I was sleeping in the stables because Father had taken Mother and the children to the Market at Lucheux, and we’d had problems lately with horse thieves. I’d got an arquebus just in case, but it was a rusty old thing, and they’re stupid guns anyway, because most people aim with their eyes not their groin. At least it was a firelock, which was something. I wouldn’t have fancied pissing about with a slow match in all that dry straw.
I was woken by gunfire. It was raining hard and I thought maybe I’d been hearing thunder, but the Général was going bonkers in his stall, and he was an old warhorse who always went crazy at the sound of guns. Then high and clear above it all I heard the distant bell of the tocsin and knew it was a raid.
I don’t know how long it had been going on, but I’d only got one leg in my breeches when the door banged open and César came crashing in. He must have been working late in the coach-house, and was already fully dressed and clutching a nasty-looking scythe.
‘Come on,’ he said. ‘It’s the Manor.’
He was stamping about impatiently while I hurled my boots on, he just couldn’t wait to get out and start killing people.
‘Spanish, from the look of them,’ he said. ‘Whole troop.

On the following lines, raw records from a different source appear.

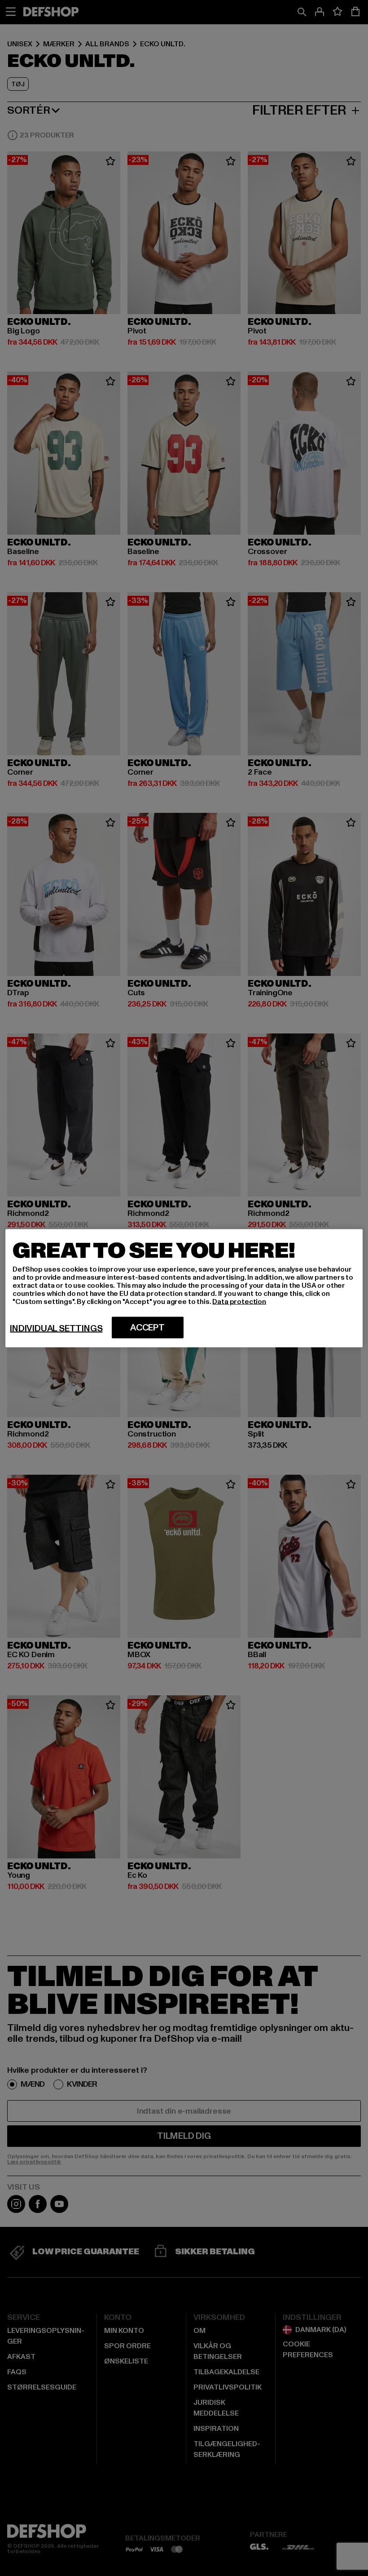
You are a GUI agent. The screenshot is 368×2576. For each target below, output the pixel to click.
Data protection (239, 1301)
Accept (147, 1327)
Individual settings (56, 1328)
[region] (183, 1288)
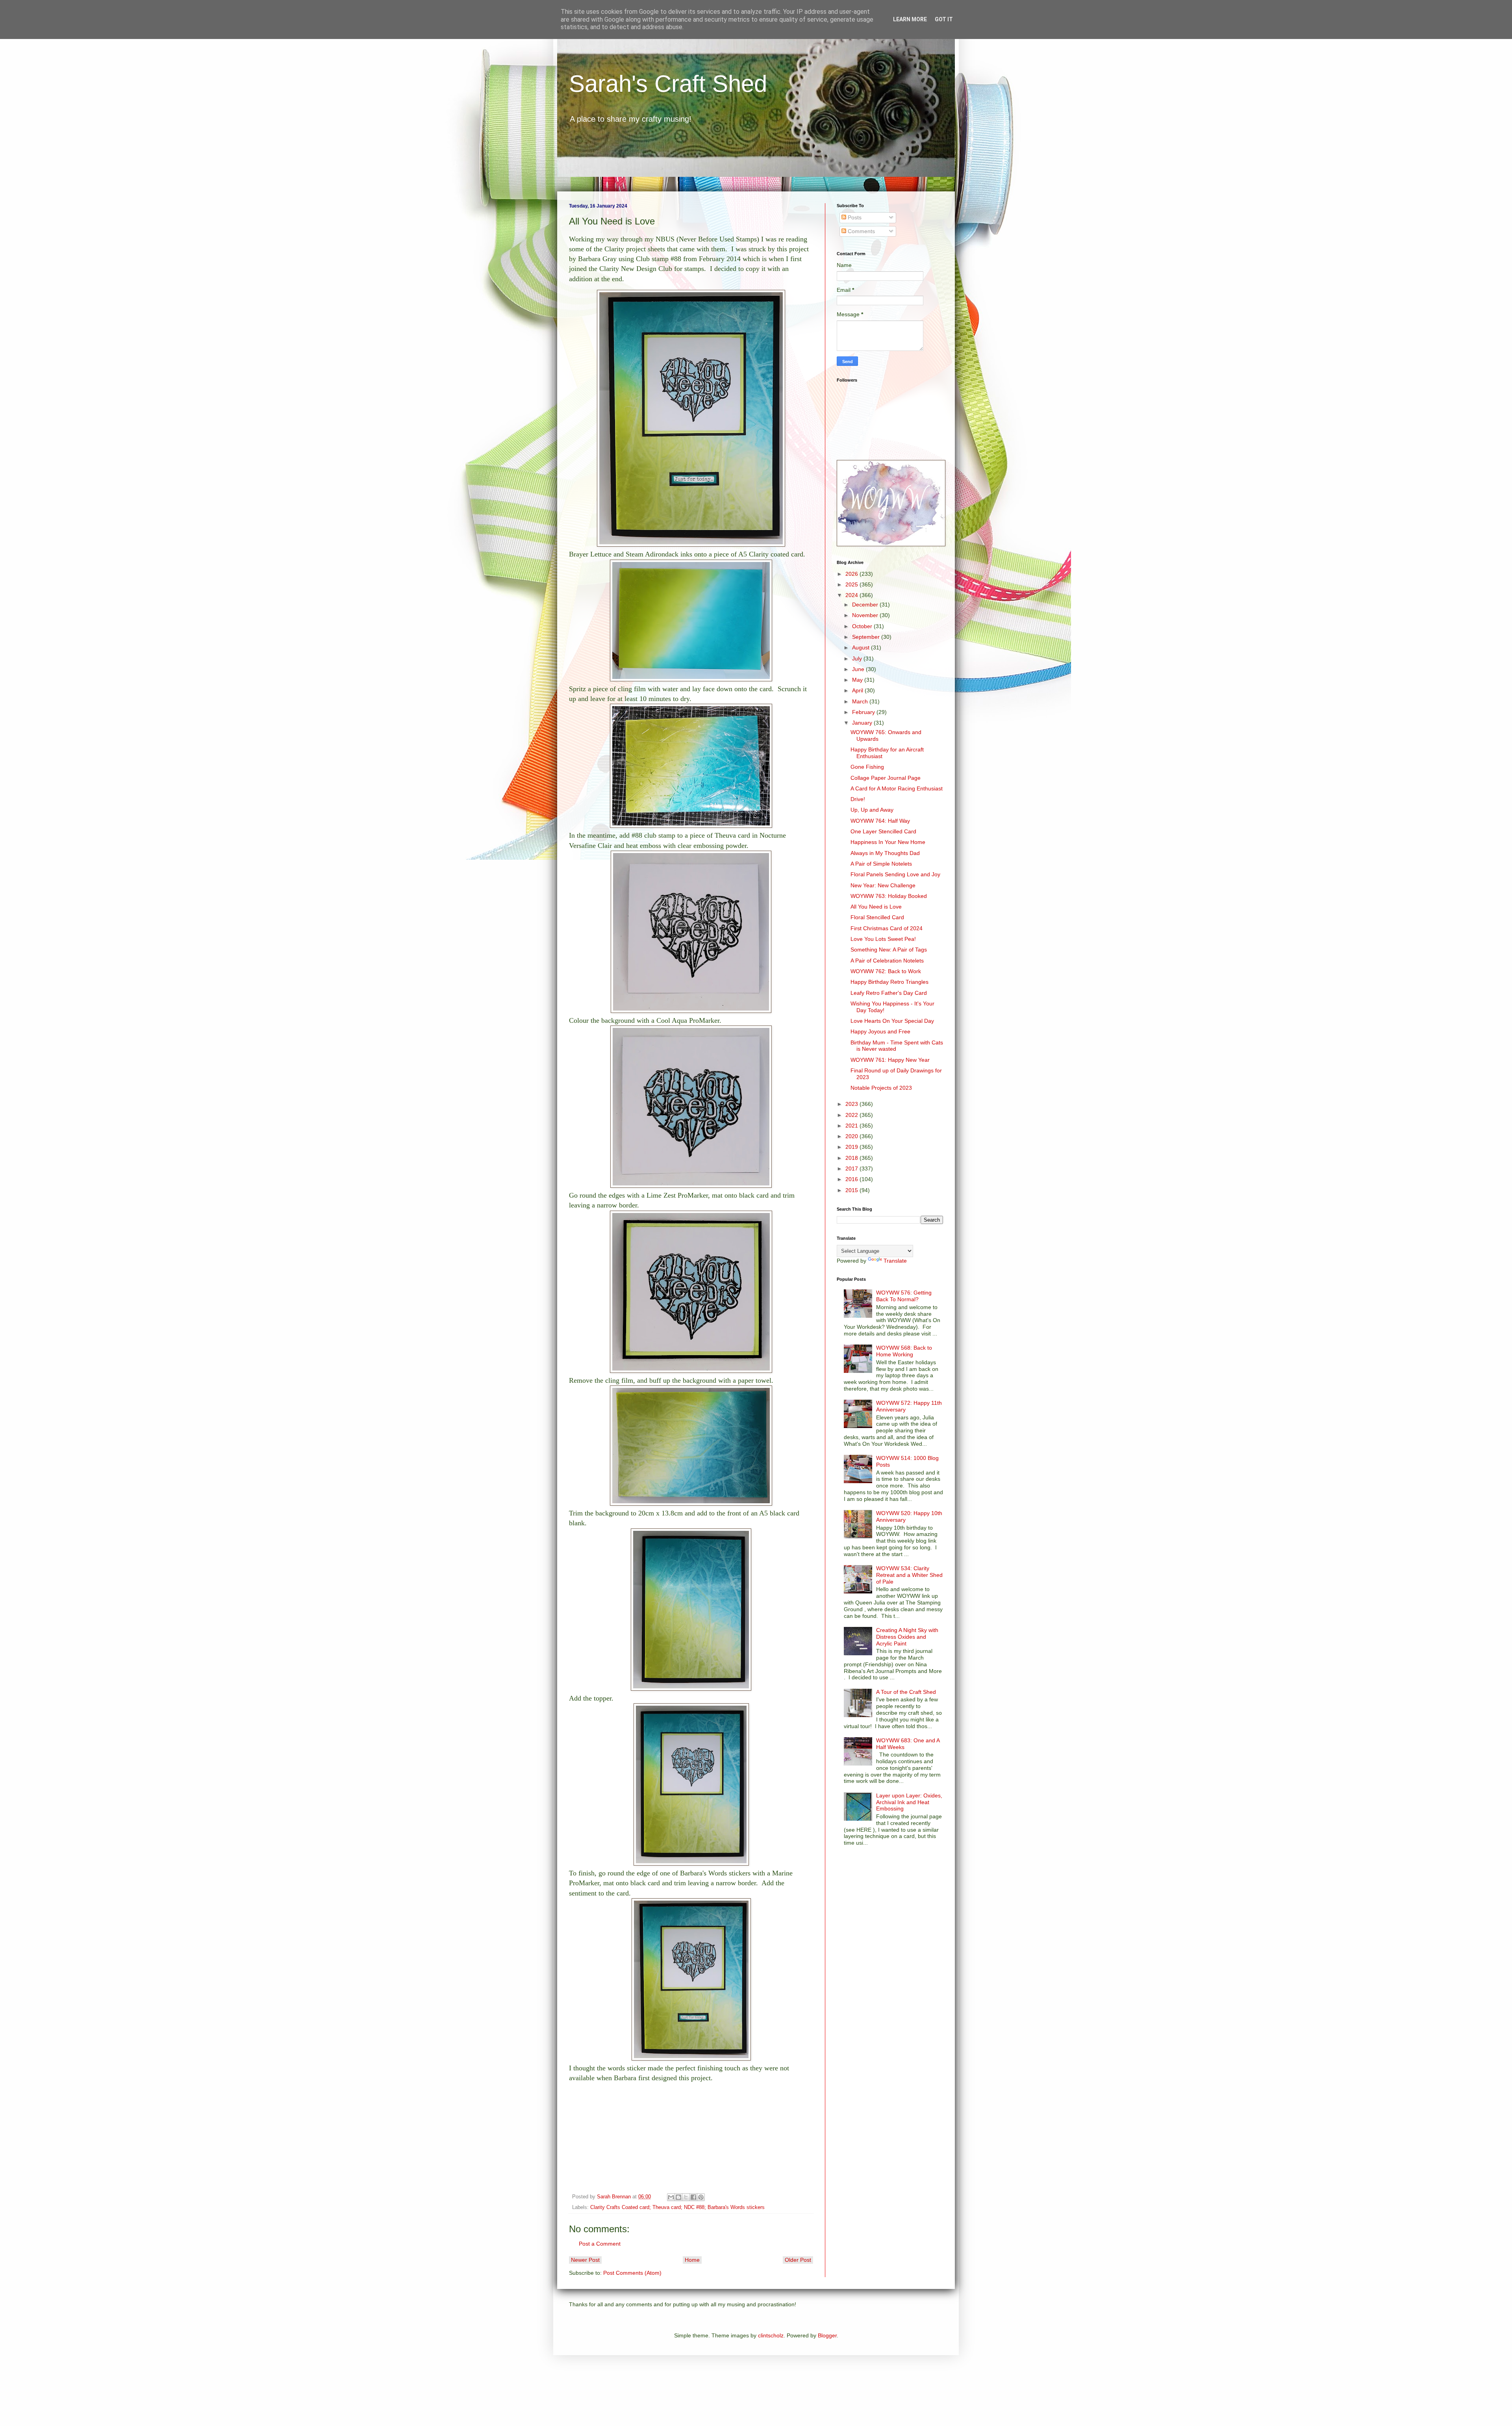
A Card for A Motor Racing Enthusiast (896, 788)
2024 (852, 595)
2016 (852, 1179)
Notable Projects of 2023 (881, 1088)
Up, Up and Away (871, 810)
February (864, 712)
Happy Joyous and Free (880, 1031)
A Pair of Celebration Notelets (887, 960)
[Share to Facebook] (693, 2197)
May (858, 680)
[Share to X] (686, 2197)
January (863, 723)
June (859, 669)
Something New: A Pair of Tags (888, 949)
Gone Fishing (867, 767)
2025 (852, 584)
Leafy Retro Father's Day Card (888, 993)
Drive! (857, 799)
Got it (944, 19)
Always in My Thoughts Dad (885, 853)
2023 (852, 1104)
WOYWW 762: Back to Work (885, 971)
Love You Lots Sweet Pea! (883, 939)
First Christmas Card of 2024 (886, 928)
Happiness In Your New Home (887, 842)
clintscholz (771, 2335)
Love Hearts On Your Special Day (892, 1021)
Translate (895, 1261)
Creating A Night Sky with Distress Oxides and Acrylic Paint (907, 1637)
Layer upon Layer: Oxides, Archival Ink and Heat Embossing (909, 1802)
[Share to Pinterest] (701, 2197)
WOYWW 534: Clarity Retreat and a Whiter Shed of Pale (909, 1575)
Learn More (910, 19)
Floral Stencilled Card (877, 917)
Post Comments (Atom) (632, 2273)
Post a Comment (600, 2244)
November (866, 615)
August (861, 647)
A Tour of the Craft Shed (906, 1692)
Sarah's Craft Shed (668, 83)
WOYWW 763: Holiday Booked (888, 896)
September (866, 637)
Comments (860, 231)
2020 (852, 1136)
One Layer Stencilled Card (883, 831)
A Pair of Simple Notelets (881, 864)
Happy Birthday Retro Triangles (889, 982)
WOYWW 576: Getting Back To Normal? (904, 1295)
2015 (852, 1190)
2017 (852, 1168)
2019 (852, 1147)
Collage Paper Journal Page (885, 778)
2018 (852, 1158)
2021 (852, 1125)
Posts (854, 217)
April (858, 690)
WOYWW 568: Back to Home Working (904, 1351)
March (860, 701)
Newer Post (585, 2260)
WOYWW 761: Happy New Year (890, 1060)
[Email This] (671, 2197)
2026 (852, 574)
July (857, 658)
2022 (852, 1115)
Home (692, 2260)
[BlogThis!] (678, 2197)
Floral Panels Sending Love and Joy (895, 874)
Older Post (798, 2260)
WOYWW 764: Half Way (880, 821)
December (866, 604)
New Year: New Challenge (882, 885)
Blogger (827, 2335)
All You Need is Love (876, 906)
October (863, 626)
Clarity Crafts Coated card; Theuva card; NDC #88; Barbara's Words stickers (677, 2207)
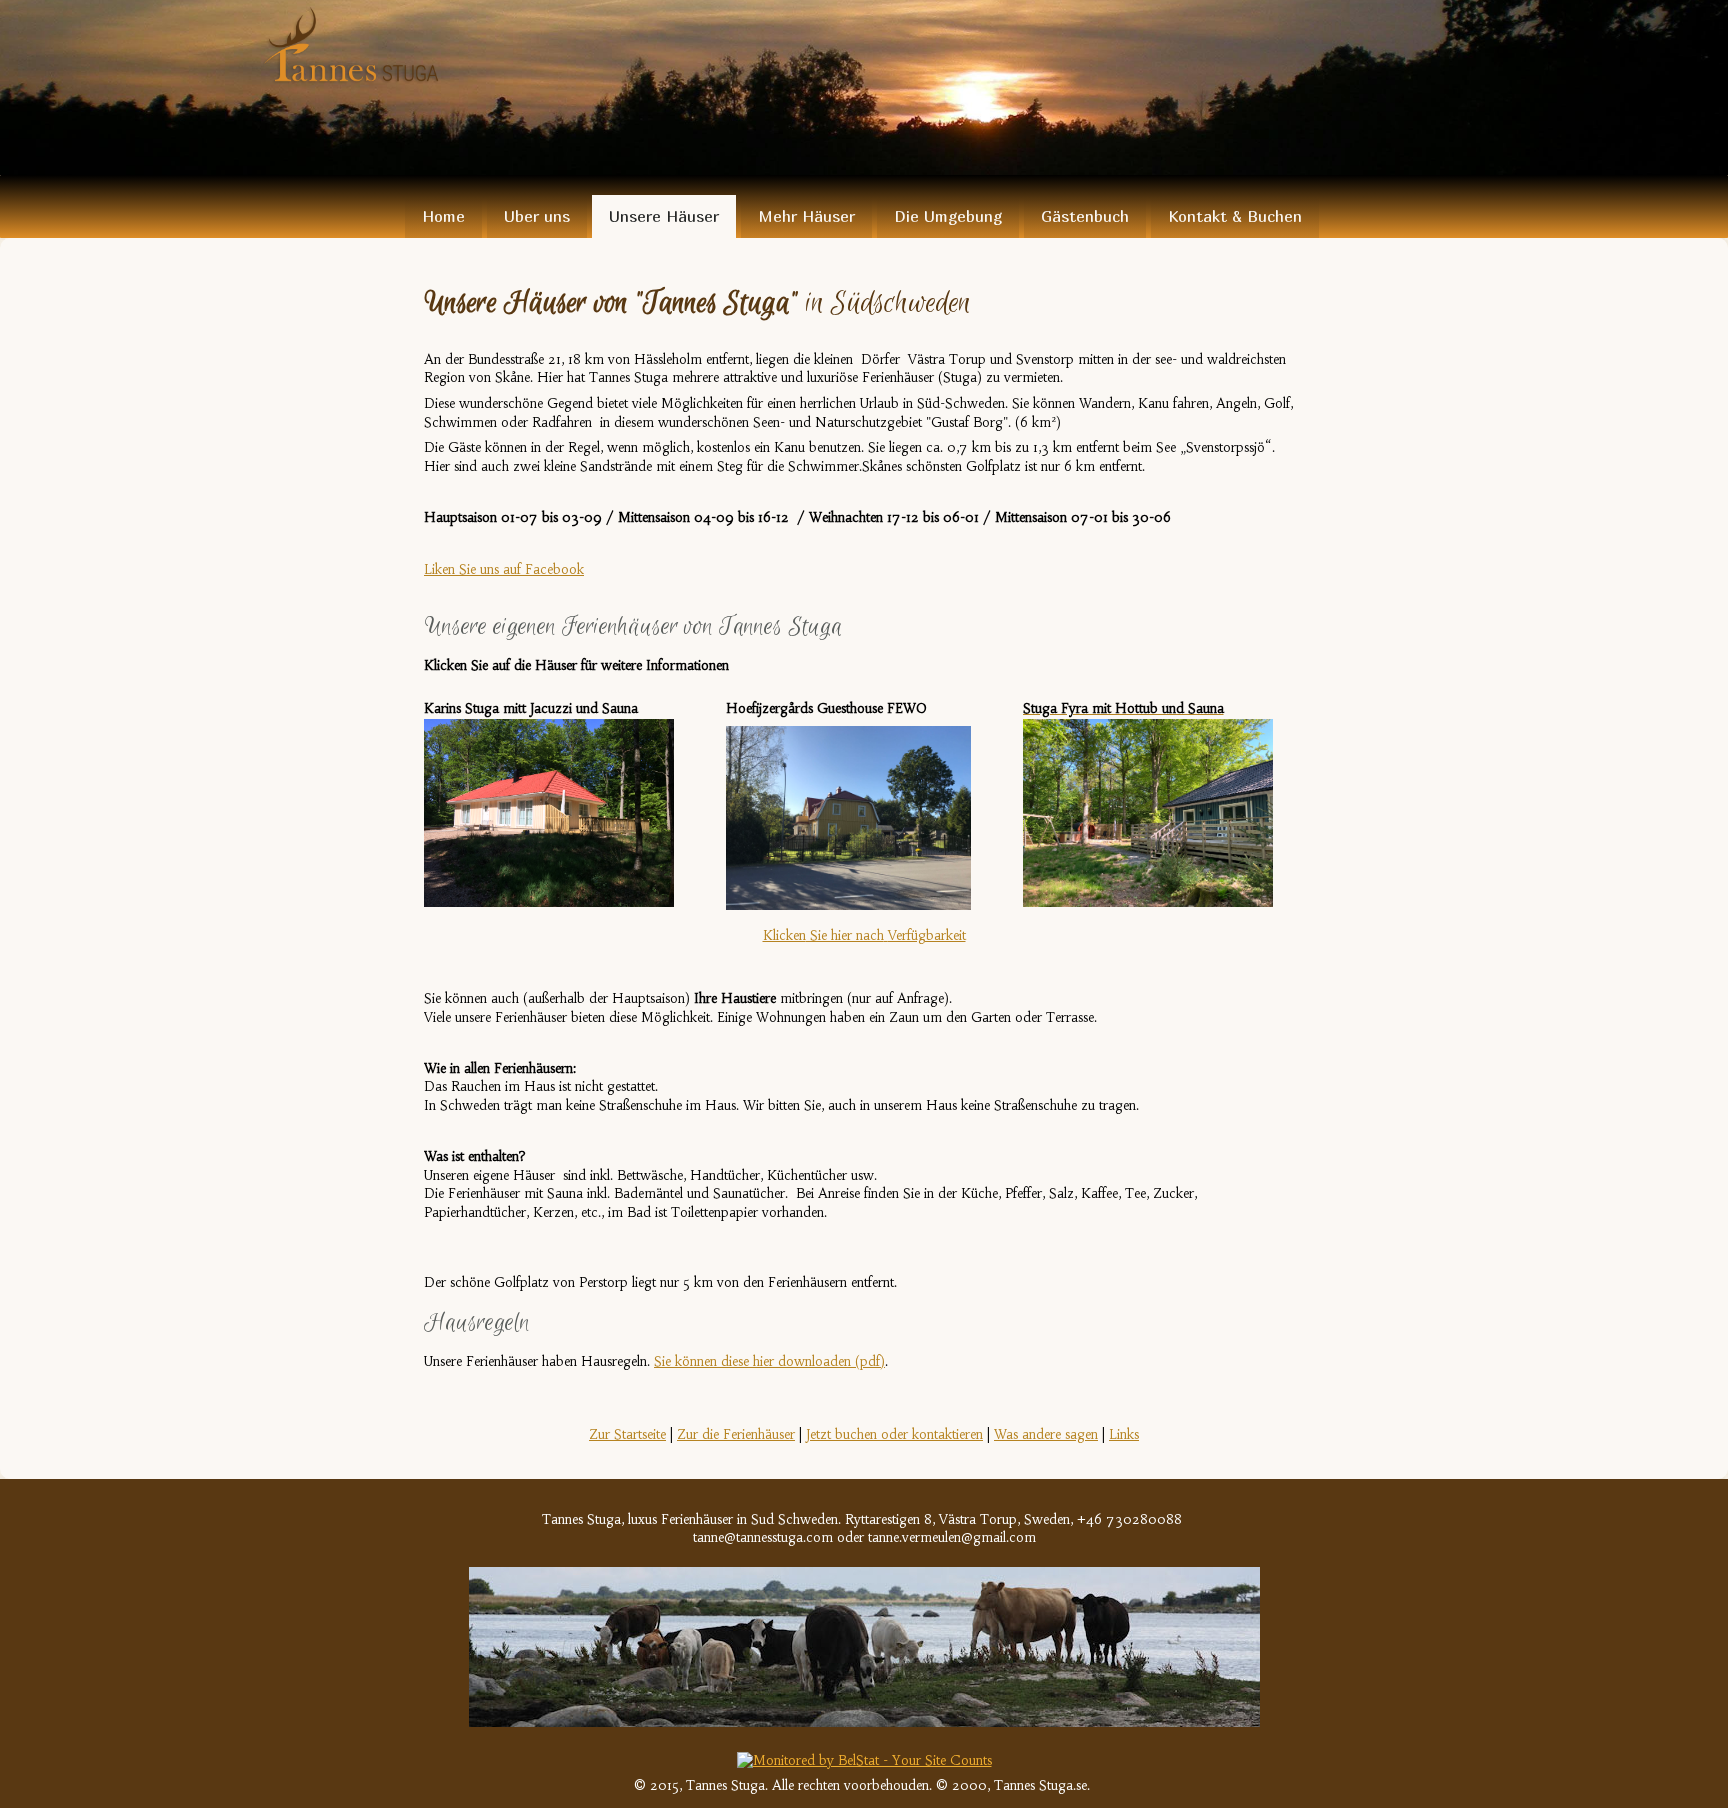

Have you got …?’
He stopped when he saw I’d already hauled out the arquebus and was groping for the powder flask.
‘That’s good, that’s something, but we’ll need my pike against the cavalry.’
Cavalry. My fingers were fumbling, I was spilling the powder, the ball slipped out of my hand, I lost it in the straw and reached for another. His hand came clamping down on my wrist and held it still for a second.